Я был едва ли не в отчаянии: ведь для того, чтобы писать, как Ремарк или Хемингуэй, ты должен отправиться в настоящий мир, туда, где мужчины мужественны, как сжатый кулак, а женщины женственны, как ночь, и мосты переброшены над большими реками, и по вечерам сверкают огни баров и ресторанов, в которых и разворачивается настоящая жизнь. А тот, кто не испробовал той жизни, не сможет получить и обрывка права писать рассказы и романы. Место настоящего писателя – оно, несомненно, не здесь, а в большом мире. Пока я не уйду из кибуца и не начну жить в настоящем мире, у меня нет ни малейшего шанса обрести то, о чем я смогу написать.
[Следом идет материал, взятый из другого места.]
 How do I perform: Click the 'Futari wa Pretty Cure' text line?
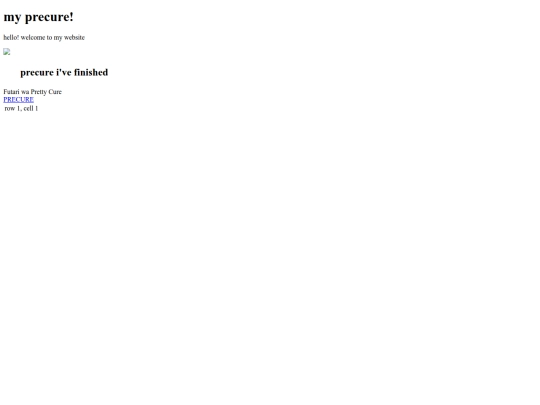point(33,92)
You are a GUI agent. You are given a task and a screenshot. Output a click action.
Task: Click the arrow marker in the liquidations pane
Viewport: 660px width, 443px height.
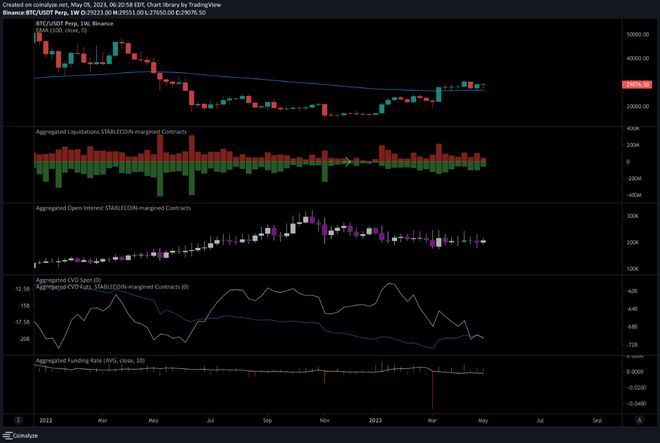pyautogui.click(x=347, y=161)
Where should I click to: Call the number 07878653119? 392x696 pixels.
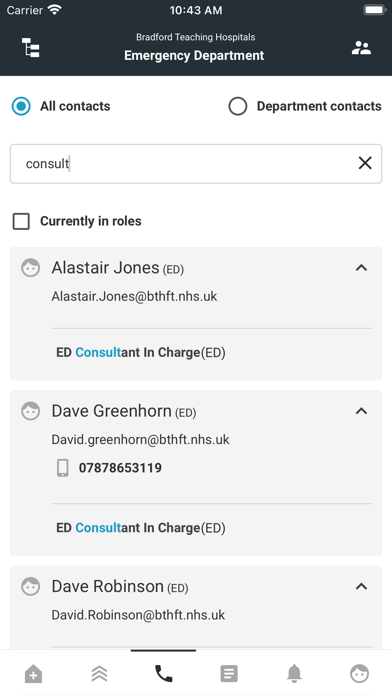pyautogui.click(x=120, y=468)

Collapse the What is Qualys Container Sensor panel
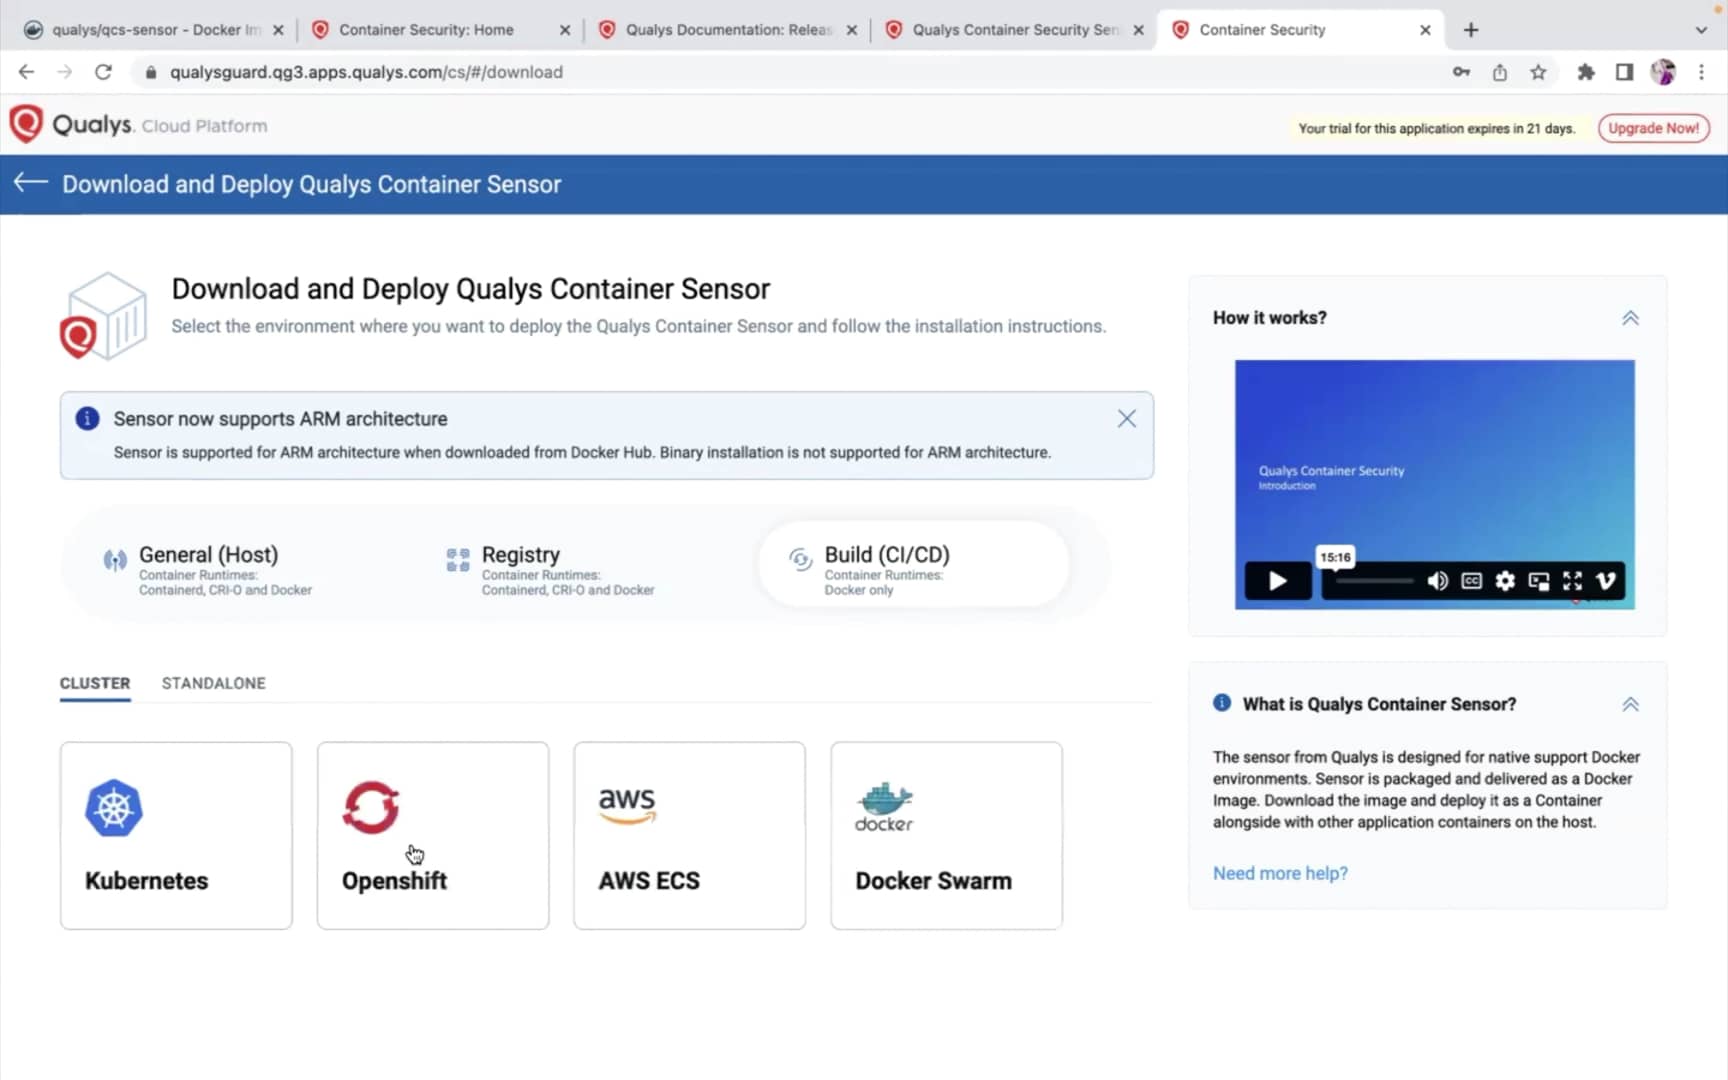(x=1630, y=703)
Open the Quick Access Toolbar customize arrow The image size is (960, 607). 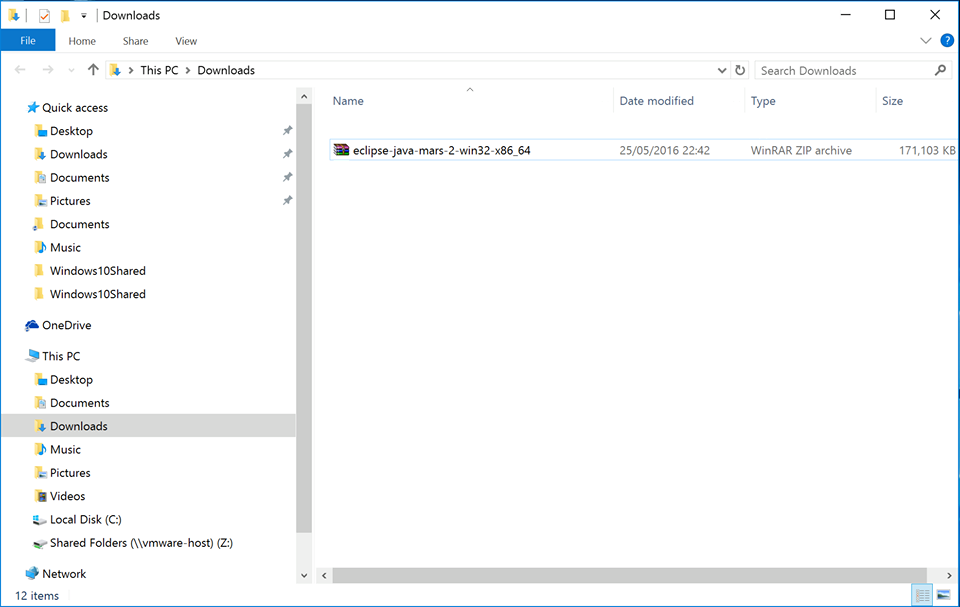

Настоящий мир – это Париж. Мадрид. Нью-Йорк. Монте-Карло. Пустыни Африки или леса Скандинавии. При необходимости можно, пожалуй, написать о живописном провинциальном российском городке или даже о еврейском местечке в Галиции. Но здесь? В кибуце? Что тут вообще есть? Птичник да коровник? Дом детей? Комиссия, распределяющая дежурства? Склад предметов первой необходимости? Мужчины и женщины, которые поднимаются спозаранку, идут на работу, возвращаются, принимают душ, пьют чай, немного читают перед сном и засыпают, сморенные усталостью, когда еще и десяти нет? И в квартале Керем Авраам тоже не было ничего такого, что стоило бы описывать, одни лишь блеклые люди, чья жизнь сера и невыразительна. Примерно такая же, как и здесь, в Хулде. Я даже Войну за независимость прозевал: родился слишком поздно, и от войны мне достались лишь жалкие крохи – наполнял песком мешки, собирал пустые бутылки и бегал с записками от штаба Народной стражи до наблюдательного поста на крыше дома семейства Слонимских.